BEGIN Source data

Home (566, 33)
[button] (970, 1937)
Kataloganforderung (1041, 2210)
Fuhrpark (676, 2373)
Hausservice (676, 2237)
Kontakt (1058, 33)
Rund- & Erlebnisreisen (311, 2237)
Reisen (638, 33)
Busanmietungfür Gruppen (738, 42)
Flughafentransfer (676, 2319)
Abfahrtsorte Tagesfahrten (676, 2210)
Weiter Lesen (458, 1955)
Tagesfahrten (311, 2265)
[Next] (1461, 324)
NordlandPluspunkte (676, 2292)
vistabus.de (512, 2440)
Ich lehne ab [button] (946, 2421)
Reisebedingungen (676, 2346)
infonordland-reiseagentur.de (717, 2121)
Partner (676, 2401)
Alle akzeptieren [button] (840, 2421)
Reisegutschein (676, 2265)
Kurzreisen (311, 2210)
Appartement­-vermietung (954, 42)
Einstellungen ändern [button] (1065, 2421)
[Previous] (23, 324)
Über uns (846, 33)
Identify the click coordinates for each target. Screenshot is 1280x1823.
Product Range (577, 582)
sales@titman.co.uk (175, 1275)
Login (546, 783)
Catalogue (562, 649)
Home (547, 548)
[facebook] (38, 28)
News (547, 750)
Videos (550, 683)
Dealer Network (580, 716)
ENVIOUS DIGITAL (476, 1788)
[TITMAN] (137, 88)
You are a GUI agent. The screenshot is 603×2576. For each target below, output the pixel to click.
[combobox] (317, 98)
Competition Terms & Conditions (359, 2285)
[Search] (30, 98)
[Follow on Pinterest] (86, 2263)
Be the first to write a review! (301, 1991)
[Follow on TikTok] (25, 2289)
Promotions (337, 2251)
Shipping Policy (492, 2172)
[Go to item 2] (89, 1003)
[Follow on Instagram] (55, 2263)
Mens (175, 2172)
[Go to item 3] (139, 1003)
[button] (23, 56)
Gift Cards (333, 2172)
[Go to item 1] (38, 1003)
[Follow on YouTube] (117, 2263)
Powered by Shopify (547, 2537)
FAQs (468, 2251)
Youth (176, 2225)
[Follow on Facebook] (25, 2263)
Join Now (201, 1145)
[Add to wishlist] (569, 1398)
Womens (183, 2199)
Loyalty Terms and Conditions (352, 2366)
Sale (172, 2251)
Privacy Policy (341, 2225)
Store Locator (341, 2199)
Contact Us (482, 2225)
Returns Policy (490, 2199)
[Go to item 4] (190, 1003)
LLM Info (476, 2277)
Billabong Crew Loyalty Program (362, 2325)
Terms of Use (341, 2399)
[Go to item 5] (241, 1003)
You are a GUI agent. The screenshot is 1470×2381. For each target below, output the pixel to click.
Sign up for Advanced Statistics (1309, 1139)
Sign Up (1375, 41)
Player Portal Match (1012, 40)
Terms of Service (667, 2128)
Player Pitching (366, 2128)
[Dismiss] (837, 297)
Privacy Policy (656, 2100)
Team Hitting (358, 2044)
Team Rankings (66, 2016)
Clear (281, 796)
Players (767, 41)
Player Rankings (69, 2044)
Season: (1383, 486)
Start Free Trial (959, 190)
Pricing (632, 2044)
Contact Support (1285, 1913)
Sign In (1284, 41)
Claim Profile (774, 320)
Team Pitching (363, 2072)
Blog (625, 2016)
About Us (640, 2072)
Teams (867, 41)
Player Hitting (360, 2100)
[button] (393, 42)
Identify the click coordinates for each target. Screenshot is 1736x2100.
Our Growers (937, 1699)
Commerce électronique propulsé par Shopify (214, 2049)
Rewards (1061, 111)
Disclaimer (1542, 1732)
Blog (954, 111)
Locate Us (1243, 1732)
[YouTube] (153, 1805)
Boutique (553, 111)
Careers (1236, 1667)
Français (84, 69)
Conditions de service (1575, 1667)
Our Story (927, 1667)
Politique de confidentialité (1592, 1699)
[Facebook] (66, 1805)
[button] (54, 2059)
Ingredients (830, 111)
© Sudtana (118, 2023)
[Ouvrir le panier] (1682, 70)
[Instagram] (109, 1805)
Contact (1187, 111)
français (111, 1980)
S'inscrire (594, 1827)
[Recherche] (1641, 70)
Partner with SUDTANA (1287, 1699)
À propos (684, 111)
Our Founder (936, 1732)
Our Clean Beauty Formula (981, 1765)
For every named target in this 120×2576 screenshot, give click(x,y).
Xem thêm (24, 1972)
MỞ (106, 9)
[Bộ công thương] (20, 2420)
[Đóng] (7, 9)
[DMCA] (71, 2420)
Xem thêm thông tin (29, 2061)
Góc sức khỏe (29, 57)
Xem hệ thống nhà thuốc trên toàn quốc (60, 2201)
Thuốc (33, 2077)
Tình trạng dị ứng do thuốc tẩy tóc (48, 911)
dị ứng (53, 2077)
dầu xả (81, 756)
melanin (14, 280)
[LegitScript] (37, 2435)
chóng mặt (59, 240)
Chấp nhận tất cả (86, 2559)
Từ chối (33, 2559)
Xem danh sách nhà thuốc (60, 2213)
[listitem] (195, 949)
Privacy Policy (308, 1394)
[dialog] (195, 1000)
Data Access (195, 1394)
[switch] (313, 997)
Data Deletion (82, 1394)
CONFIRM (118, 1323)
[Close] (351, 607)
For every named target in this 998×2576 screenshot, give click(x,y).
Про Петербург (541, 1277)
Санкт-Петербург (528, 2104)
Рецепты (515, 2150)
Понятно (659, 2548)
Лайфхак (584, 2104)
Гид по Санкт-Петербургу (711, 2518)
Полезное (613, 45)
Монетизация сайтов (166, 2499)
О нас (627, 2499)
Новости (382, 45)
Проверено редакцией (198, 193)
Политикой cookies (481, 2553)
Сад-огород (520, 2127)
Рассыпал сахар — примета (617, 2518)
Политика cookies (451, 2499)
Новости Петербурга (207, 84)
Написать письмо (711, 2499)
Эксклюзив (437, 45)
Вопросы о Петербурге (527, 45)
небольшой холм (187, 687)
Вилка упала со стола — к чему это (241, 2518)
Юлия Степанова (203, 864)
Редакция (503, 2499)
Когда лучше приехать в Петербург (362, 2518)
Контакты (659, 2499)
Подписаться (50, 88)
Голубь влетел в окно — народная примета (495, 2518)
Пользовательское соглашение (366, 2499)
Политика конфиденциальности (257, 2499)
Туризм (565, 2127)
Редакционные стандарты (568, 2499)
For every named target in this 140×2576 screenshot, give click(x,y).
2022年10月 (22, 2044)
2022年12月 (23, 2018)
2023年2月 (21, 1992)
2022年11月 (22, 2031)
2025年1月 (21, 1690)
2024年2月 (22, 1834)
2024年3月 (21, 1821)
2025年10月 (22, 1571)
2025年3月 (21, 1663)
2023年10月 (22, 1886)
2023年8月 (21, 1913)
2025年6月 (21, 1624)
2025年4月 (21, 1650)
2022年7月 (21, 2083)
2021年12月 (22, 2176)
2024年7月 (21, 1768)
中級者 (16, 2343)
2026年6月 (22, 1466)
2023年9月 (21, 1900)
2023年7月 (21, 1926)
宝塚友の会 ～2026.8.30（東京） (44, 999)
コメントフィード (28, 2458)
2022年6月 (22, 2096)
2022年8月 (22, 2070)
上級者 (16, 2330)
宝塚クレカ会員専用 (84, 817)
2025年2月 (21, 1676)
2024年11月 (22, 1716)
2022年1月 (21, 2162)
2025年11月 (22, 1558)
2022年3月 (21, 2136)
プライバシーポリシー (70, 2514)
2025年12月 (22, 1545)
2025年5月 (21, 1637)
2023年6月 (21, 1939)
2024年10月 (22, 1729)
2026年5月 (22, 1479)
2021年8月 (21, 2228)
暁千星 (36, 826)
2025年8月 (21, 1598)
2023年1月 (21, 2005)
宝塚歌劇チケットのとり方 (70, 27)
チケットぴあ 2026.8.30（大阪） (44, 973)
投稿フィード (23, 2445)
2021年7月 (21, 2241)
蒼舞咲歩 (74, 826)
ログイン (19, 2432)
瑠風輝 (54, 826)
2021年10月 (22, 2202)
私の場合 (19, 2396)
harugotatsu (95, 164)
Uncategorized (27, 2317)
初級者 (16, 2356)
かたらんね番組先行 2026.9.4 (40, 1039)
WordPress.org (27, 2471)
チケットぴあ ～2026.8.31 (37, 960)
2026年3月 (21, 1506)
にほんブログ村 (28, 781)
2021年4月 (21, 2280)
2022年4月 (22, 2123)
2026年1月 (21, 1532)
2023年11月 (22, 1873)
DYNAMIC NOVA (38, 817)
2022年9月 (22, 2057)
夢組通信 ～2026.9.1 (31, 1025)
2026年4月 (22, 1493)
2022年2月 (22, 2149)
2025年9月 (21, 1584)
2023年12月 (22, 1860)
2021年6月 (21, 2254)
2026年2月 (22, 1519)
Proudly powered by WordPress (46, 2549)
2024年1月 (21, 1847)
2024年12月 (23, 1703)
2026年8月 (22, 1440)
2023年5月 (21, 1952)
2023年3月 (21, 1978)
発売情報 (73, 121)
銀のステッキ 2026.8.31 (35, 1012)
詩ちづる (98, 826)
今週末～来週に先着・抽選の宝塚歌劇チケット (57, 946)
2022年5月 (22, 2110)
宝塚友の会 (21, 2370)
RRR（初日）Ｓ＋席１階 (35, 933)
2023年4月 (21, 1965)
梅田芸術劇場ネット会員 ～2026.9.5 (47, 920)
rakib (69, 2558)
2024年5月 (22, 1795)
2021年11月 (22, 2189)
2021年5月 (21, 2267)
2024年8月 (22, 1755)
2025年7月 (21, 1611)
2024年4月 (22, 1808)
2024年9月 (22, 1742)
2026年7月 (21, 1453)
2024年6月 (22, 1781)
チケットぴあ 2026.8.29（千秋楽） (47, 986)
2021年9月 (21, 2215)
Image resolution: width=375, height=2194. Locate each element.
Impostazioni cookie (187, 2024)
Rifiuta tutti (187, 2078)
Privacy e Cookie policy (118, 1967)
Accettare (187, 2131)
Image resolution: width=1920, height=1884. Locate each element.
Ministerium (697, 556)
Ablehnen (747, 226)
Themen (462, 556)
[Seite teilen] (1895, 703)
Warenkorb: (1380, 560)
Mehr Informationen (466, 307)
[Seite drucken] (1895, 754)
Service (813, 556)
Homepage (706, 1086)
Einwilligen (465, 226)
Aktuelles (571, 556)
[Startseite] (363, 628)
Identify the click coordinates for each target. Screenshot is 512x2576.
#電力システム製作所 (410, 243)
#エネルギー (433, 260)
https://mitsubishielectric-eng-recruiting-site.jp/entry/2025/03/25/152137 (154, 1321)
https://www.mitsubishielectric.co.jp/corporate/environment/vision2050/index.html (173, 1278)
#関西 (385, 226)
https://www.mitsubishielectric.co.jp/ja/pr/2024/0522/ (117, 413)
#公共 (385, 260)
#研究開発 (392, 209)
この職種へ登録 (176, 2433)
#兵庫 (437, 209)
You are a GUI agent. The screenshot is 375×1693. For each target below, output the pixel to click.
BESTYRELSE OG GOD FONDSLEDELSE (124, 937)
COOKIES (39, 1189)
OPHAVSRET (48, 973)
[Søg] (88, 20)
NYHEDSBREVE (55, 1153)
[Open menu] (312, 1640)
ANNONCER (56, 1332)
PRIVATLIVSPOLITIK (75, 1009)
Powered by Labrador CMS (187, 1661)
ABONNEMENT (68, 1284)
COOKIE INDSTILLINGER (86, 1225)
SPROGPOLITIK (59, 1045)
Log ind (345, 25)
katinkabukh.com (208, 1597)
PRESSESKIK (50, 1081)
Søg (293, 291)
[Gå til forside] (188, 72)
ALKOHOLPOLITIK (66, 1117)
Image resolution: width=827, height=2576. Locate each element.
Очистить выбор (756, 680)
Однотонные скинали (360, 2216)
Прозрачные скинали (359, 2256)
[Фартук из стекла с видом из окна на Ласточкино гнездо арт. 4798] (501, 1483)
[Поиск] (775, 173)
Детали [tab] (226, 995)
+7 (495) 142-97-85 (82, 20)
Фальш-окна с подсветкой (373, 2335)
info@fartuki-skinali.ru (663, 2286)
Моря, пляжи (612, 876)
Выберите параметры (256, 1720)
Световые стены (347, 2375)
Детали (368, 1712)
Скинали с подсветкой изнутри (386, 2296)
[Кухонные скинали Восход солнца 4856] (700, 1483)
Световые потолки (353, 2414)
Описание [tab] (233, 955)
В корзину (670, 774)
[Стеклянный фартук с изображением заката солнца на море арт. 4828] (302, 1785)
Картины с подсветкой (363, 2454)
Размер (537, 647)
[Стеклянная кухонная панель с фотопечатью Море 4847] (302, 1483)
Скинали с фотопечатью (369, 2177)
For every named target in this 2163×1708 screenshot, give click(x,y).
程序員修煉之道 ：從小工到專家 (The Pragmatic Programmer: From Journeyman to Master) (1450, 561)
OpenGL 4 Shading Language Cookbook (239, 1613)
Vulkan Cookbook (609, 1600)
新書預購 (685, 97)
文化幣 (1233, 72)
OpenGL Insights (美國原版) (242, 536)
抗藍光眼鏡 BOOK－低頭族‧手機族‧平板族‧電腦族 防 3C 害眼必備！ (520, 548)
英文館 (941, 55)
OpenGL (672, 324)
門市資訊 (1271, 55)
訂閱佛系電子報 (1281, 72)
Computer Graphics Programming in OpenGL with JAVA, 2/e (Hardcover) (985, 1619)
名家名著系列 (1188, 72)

END Source data

### Work item
From the records above, repeat exactly the lines from the one with "Flughafentransfer (676, 2319)" through the one with "Reisebedingungen (676, 2346)", both included.

### Response to this task
Flughafentransfer (676, 2319)
Abfahrtsorte Tagesfahrten (676, 2210)
Weiter Lesen (458, 1955)
Tagesfahrten (311, 2265)
[Next] (1461, 324)
NordlandPluspunkte (676, 2292)
vistabus.de (512, 2440)
Ich lehne ab [button] (946, 2421)
Reisebedingungen (676, 2346)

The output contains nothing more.